MOSCOW (MRC) -- State-owned oil supplier CPC Corp., Taiwan has bought a piece of land in Kaohsiung on which it plans to build a new naphtha cracker to replace its No. 4 cracker at a cost of NTD82.3 billion (USD2.94 billion), said Chemweek.
CPC's No. 4 cracker in Kaohsiung's Linyuan District has been in operation for 37 years and has an annual ethylene production capacity of 380,000 metric tons, which cannot meet the demand of its customers, CPC spokesman Chang Ray-chung said.
Given the strong demand for basic chemical raw materials and the potential demand from a new circular industrial park being developed in Dalinpu that is focused on innovative materials, CPC decided to build a new naphtha cracker to sustain adequate supply, Chang said.
The company is required, however, to build a new plant before it dismantles the old one, and getting a site for the new plant was pressing, Chang noted. It chose for the project a 31-hectare lot it purchased in 2017 from chemical manufacturer China American Petrochemical Co. Ltd.
Chang said the state-owned company is set to start the new project in 2022 by applying for an environmental impact assessment and hopes to break ground in 2025 and begin production in 2028.
Once the new plant starts production, it is expected to produce 1 million metric tons of ethylene per year, 163 percent more than currently produced at the old facility, according to Chang.
As MRC informed earlier, Taiwan’s state-run CPC Corp plans to relocate equipment of its oil refinery and third naphtha cracker in Kaohsiung, Taiwan to set up a large-scale petrochemical complex in Indonesia. This step will better utilize the two plants’ equipment after their expected closure, preventing them from being scrapped.
Ethylene and propylene are feedstocks for producing polyethylene (PE) and polypropylene (PP).

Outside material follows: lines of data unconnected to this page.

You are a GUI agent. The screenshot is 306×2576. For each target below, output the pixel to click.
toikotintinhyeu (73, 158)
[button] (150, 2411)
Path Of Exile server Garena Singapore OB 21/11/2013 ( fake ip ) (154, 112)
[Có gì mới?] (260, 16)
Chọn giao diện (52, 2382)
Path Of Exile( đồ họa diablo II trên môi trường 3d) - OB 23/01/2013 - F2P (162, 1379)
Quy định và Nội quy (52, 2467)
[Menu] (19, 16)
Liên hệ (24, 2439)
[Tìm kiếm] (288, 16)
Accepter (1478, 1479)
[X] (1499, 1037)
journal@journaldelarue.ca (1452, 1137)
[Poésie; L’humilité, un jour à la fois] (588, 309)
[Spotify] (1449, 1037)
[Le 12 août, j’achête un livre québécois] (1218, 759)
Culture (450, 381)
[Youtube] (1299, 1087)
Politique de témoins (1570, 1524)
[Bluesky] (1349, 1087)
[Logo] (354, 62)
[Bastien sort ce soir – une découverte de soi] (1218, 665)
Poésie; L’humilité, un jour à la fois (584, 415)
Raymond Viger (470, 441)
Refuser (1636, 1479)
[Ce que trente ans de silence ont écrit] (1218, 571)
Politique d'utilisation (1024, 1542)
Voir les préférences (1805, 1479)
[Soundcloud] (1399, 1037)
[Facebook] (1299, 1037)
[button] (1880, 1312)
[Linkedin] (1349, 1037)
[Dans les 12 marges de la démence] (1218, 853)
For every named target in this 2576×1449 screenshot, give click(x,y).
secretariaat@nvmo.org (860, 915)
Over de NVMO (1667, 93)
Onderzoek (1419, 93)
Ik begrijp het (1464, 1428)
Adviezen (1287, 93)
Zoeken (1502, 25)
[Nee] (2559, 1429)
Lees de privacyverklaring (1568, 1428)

According to MRC's DataScope report, PE imports to Russia decreased in January-November 2020 by 17% year on year and reached 569,900 tonnes. High density polyethylene (HDPE) accounted for the greatest reduction in imports. At the same time, PP imports into Russia increased by 21% year on year to about 202,000 tonnes in the first eleven months of 2020. Propylene homopolymer (homopolymer PP) accounted for the main increase in imports.